Webber adds: "People might not switch to another traditional bank. They may move their account to another financial provider of some kind, so when Facebook dollars become a tradable currency, that is going to have a massive impact, because you have got a billion and a half people now who trust Facebook on their mobile device. Consequently, why would they not, if they already trust Facebook, use that as a place to transact?

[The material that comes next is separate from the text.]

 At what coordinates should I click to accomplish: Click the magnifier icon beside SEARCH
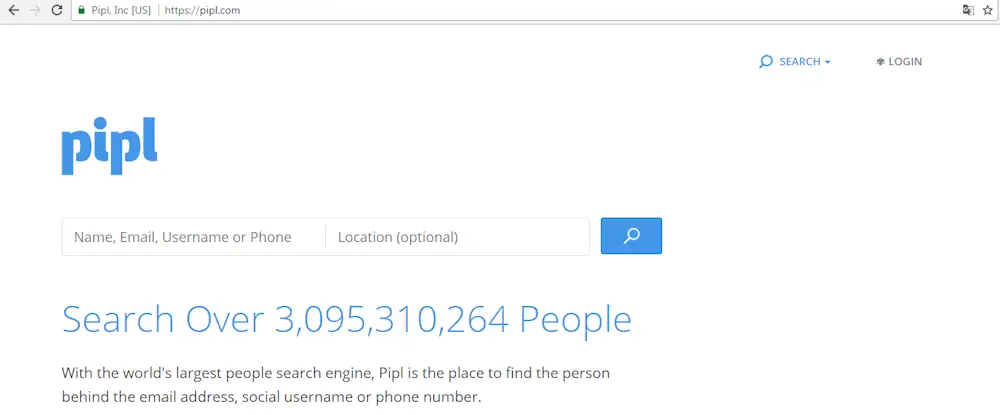point(766,62)
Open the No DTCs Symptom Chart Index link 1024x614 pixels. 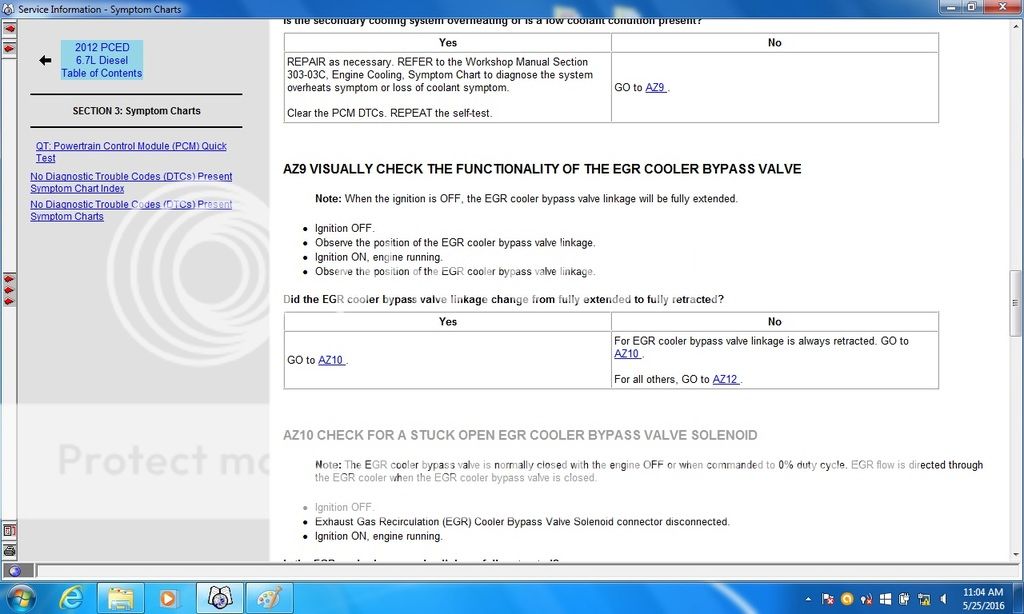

"The value is not in the account per se but in the opportunity to sell other products and services to the account holder. And I assume that is the battle that the banks are going to fight," concludes Webber.

 

Panellists’ biographies

Douglas Blakey, group editor, Consumer FinanceTimetric

Douglas is group editor, Consumer Finance at Timetric, chief of judges for the annual Retail Banker International Awards and lead market advisor for Timetric’s retail banking research division. He maintains an editorial advisory board of leading bank executives and is a regular guest banking analyst with BBC, NBC, New Statesman and other leading media.

 

David Core, Payments Council

David has been involved with the development of the new account switching service from its outset in 2011. He is currently responsible for the communications activities within the programme. As part of this work he is focused on ensuring that the customer guarantee, a central element of the new service, is delivered effectively.

 

Anthony Elliott, Fairbanking Association

Antony spent over 10 years as Group Risk Director of Abbey National plc having worked for a number of UK and international banks previously. The research and education based charity, Fairbanking, was founded by him in 2008. It has commissioned research into the link between a person’s money management and their level of contentment or financial well-being. The research has been developed to consider the implications for banking products and services.

 

Sarah Hicks, Santander UK

Sarah is responsible for managing Santander’s digital banking business. In her current role, she develops long term strategies while managing the bank’s business performance.Prior to joining Santander, Sarah was Director of Operations and Development, Digital Banking at Barclays

 

Graham Jones, Internet Psychologist

Graham is a psychologist who aims to help organisations and businesses understand the Internet and use it in better ways. He runs workshops, speaks at conferences and provides consultancy to public sector organisations, associations and business of all sizes. He is an award-winning writer, an author of 28 books and is a lecturer at two British universities.

 

Roy Vella, Vella Ventures

Roy is a mobile financial services expert and independent advisor/consultant to players such as Visa, Vodafone and the GSMA as well as a number of startups. Prior to offering his services-at-large, Vella was at RBS where he led the bank’s mobile efforts globally. Before RBS he spent five years with PayPal starting out as the Director of Business Development in the US Merchant Services team and finally as the Head of Mobile Payments leading the mobile payments initiative in Europe.

 

David Webber, Intelligent Environments’ managing director

David joined Intelligent Environments in 2012, bringing over 15 years hands-on experience of the financial services software industry. David is responsible for the day-to-day running of Intelligent Environments, working closely with all divisions of the business to effectively determine and define the organisation’s overall strategy, strategic partnerships and global marketing communications. Prior to joining the organisation, he was chief executive at electronic trading, risk and exchange systems provider, Patsystems Group, a role he held for six years.